Arise: A Simple Story – Definitive Edition Review (Switch eShop)

Is platforming a good medium for telling a harrowing tragedy? When tears fall on joysticks, is it appropriate to say “Now jump back and forth”? It is difficult to understand how it would not be insensitive, after a heartbreaking misfortune, to intervene, “Cheer up! Hop on your grappling hook over this lava pit. In Arise: A Simple Story, developer Piccolo took on this seemingly intractable problem and came up with a very simple solution.
Arise, released on PC and consoles in 2019, is a story told without words. However, it bucks the trend of a vague, and therefore deep story, and ensures straight-forward plot and character development. It’s based around visual art and music on thematic levels, some static illustrations, short cutscenes and, not expecting it to tell a whole story on its own, platform gameplay with time control mechanics.

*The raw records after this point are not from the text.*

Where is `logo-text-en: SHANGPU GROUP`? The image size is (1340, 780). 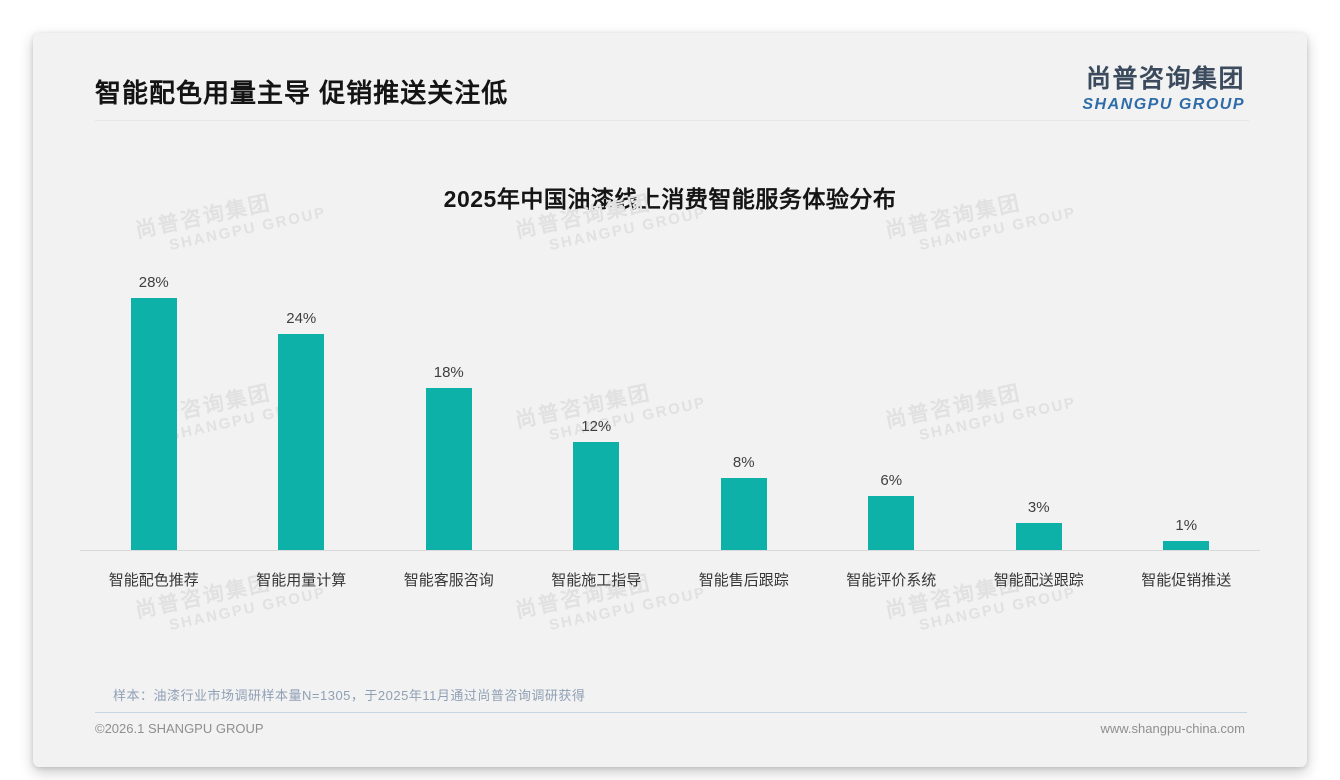
logo-text-en: SHANGPU GROUP is located at coordinates (1164, 104).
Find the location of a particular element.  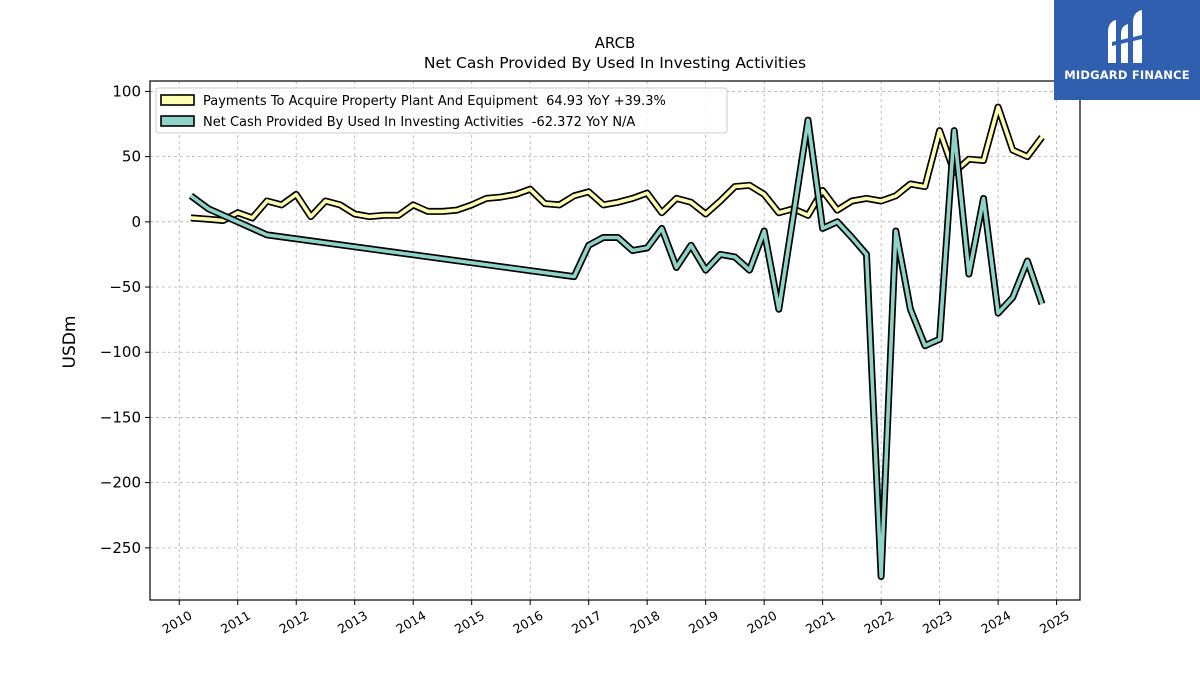

logo-mark-icon is located at coordinates (1127, 36).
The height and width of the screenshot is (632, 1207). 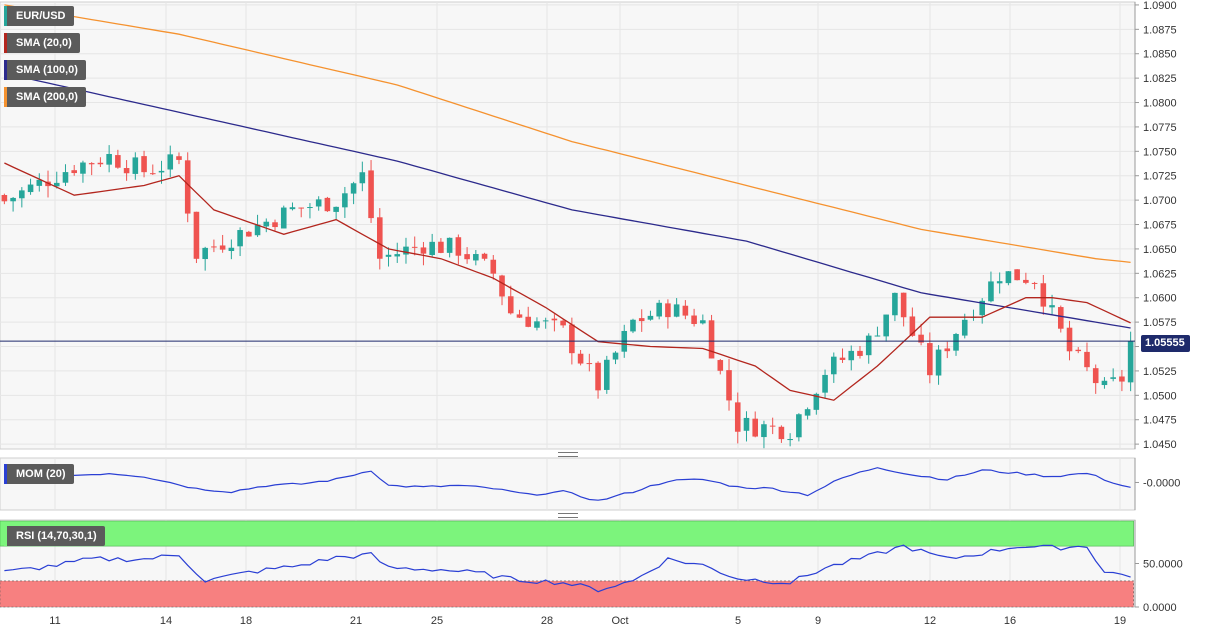 I want to click on x-tick-label: 18, so click(x=246, y=621).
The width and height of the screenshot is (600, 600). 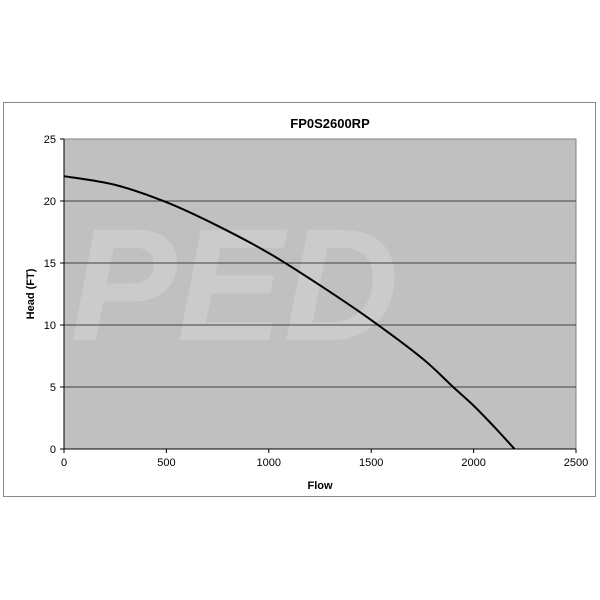 I want to click on y-tick-label: 20, so click(x=50, y=202).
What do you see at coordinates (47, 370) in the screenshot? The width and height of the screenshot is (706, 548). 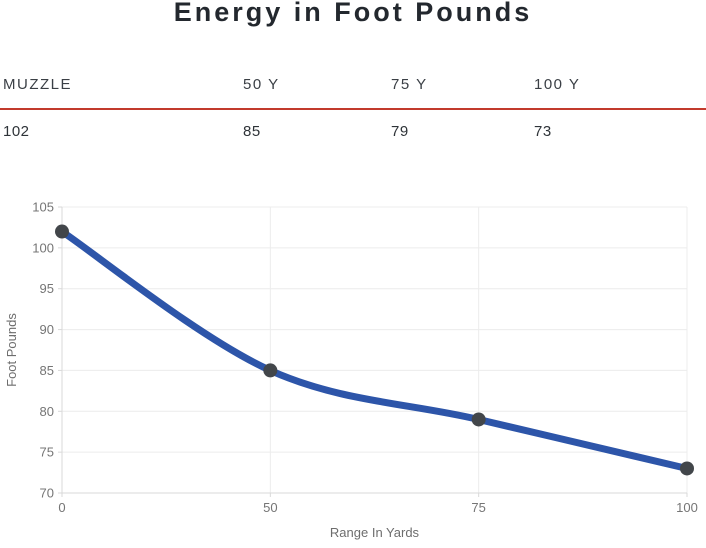 I see `y-tick-label: 85` at bounding box center [47, 370].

After opening with his funeral pyre in the game, you stand off the ground as a burly, fur-clad snow dweller and revisit scenes from his life. He shows remarkable understanding in portraying life’s difficulties. You move around the world using jumping, climbing and grappling. Meanwhile, the right joystick scrolls forward and backward a fixed amount of time for each section. A wide variety of applications for this mechanic is explored in the 10 levels of the game. Sometimes whole seasons change, snow freezes and melts to open the way forward; sometimes it’s only seconds to catch lightning or a falling boulder. The stages get more and more fantastic as the story reaches an emotional peak, allowing the visual design to take off.
Piccolo had to find a balance between just walking to make the story happen and constant failures or dead ends. The studio has threaded the needle. The level design requires you to be fully involved in figuring out your path, but it’s easy to reveal your requirements while you’re involved.
The feel of the game is heavy and slow – not always out of place. Player character animations are long, momentum almost flicks the joystick at times, and time shifting can be a blind fumble, unsure if you’ve gone too far or not far enough. The camera is controlled only by a vertical tilt, since the time slider is tied to the left-right. This inclination is flaccid and limited; we rarely used it and it was not a problem. The much-touted gyroscope controls for the Switch are just a novelty. Tilt the controller to move time is an even more nebulous task than with a joystick, and completely impractical in handheld mode. Co-op allows P2 to manage time while you run and jump – easy yet effective.
With great art and music throughout, a couple of technical flaws are annoying. The audio would break and crackle briefly during our playthrough, and in most cases completing a level would cause the enveloping orchestral sounds of its climax to abruptly cut off to the silence of a blue loading screen. There are some frame drops and lazy loading of resources, but they are rarely intrusive.
Arise: A Simple Story tells the story like a video game, but doesn’t overemphasize the role of gameplay. The inventive level design pushes forward, but faced with the awkward task of jumping off a platform after an emotional bombshell, he just lets the musical and visual storytelling take its course. It’s just a simple story, but well told.